If you get II headers (which are available new) you might have clearance issues due to the bigger bell housing you are going to use. You might as well plan for that as no sense in going with stock manifolds and some custom exhaust if you are looking for any kind of flow.
 
You've got that engine apart enough. You could always get a plastigauge kit and check clearance on the rod and crank bearings too. Check end-play on the crank also. Looks clean though.

If you get II headers (which are available new) you might have clearance issues due to the bigger bell housing you are going to use. You might as well plan for that as no sense in going with stock manifolds and some custom exhaust if you are looking for any kind of flow.

I think you are correct on checking the clearance since I am already there. the guy I got the engine from said it was all rebuilt then only ran about 100 miles, but the cylinder cross hatch honing should be more defined I think. so I will pull some caps and look at the bearings. Also as soon as I get the two trans side by side that should help give me direction as far as the bell housing issue. these Mustang II's seem a lot more complicated then most engine swaps I have done in the past, just so little of room.

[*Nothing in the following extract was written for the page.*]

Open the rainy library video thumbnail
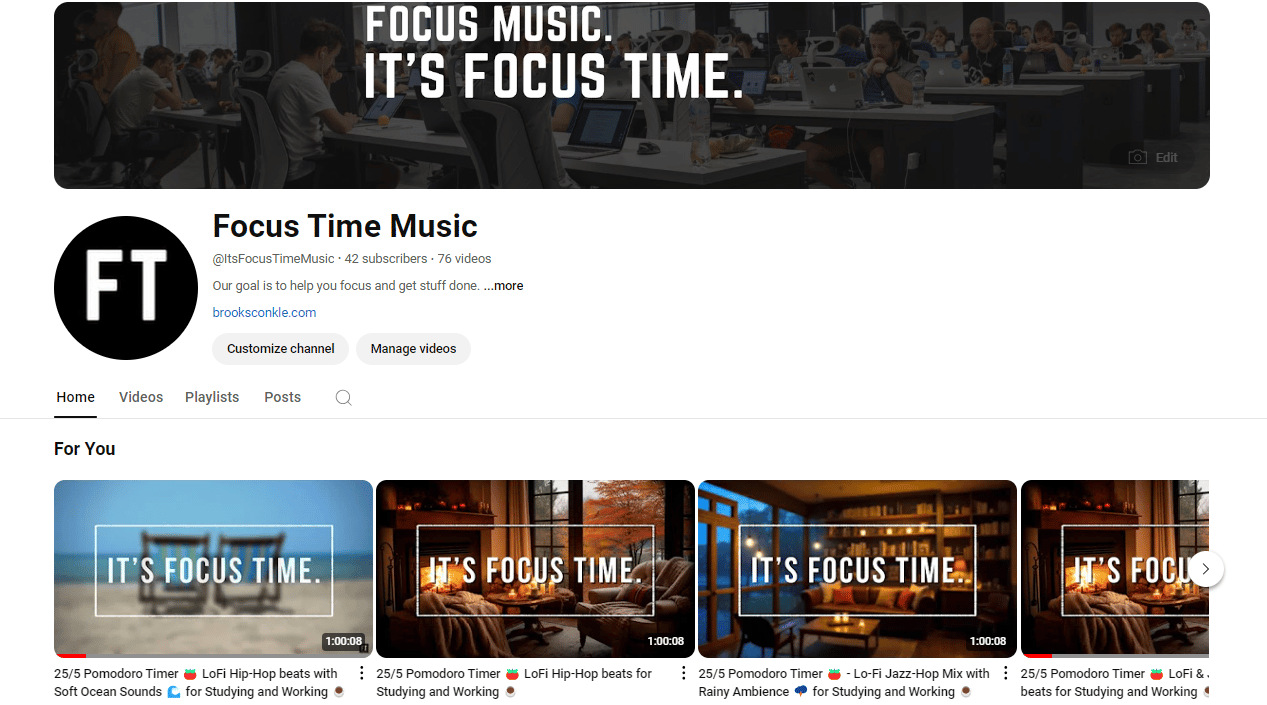Viewport: 1267px width, 705px height. [x=857, y=569]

Thanks again for replying to my post, I will update soon.
 
Looks like you are making good progress. I have a '78 King Cobra that I am working on....slowly. :) I had a couple of these IIs over the years. They are very specific. Even back in the 80's you couldn't find much for them. Quite a few enthusiasts out there now, willing to help.
 
Wow, that is spendy. Is there a more cost effective way to do this swap, I here of people shimming the engine between the engine and motor mounts to lift the engine a bit, or notching the cross member?

You can shim the engine up as you stated, but if you're running the larger bell housing you're going to have to recheck that clearance as well. It should be negligible, but something to watch for. Notching the cross member would do you no good as it's the rack and pinion that the oil pan comes in contact with first IIRC.

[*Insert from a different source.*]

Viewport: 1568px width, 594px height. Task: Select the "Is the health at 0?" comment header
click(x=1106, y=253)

I also need to see if there is physically a size difference in the new manual rack that I am going to install.

The manual rack IS a smaller diameter IIRC. It gives slightly more clearance than a power rack. However, with a standard front sump pan I THINK it still interferes.

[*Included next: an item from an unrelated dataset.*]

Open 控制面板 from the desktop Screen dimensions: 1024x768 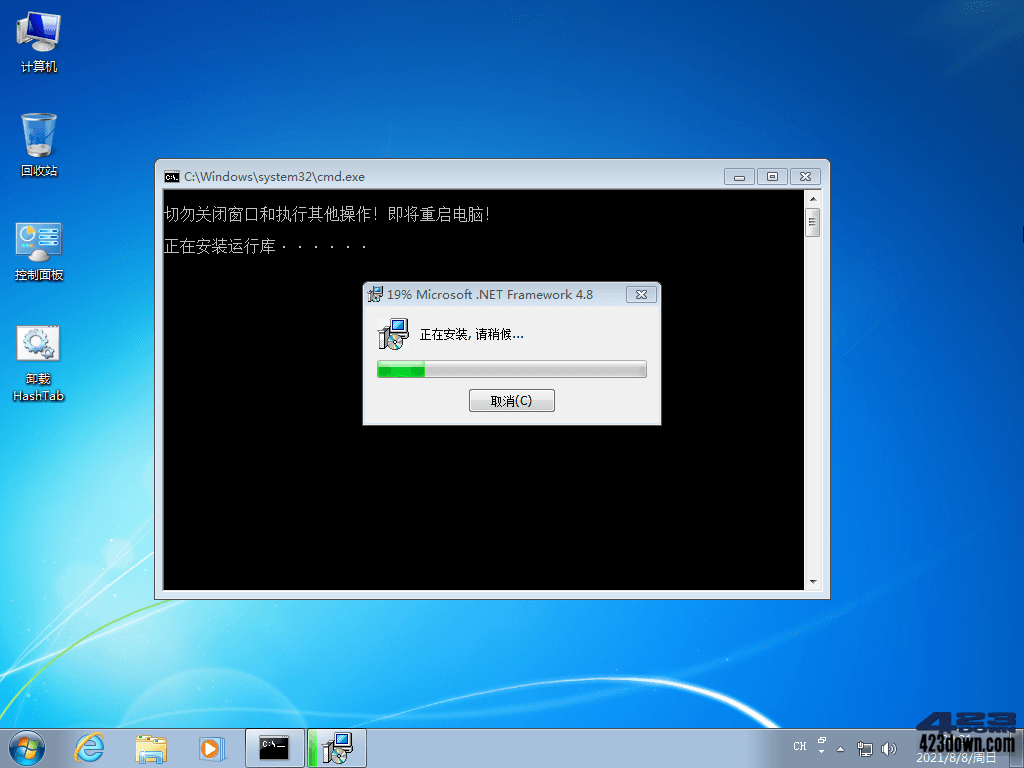(x=37, y=243)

As for the wheel spacers, I don't recall what thickness you need to retain Fox wheels. I THINK it's 1/2" but you'd be better off searching the wheel and tire thread here or Google an answer.
 
Have not been able to work on the car much this last week. My Sons 2003 Tahoe cost me some cash and a whole lot of work. Spent 6 hours working on it. He told me a couple weeks ago that his wheel bearing started making some noise. So, from experience I tell him you got some time before we have to change it. Well then his ABS light came on and stayed on, and he told me hi truck was bouncing around a radically. So I jack it up to look at it and the only thing holding the front wheel on was the CV Axle. bad deal, must have been grinding for a real long time, just was able to hear it now over his load music. So 2 hours was spent grinding and sledgehammering to get the back half of the hub off the spindle. All fixed now, New CV Axle, Hub, Sway Bar Links, and Lug Nuts to the tune of about 200 dollars. But I guess you have to have a safe car for them. So this weekend I have the College World Series of Baseball to go to, and the week after Good Guys Car Show in Des Moines Iowa. That means no new parts to work on the car for at least 2 weeks, maybe I can get the manual steering rack in at least.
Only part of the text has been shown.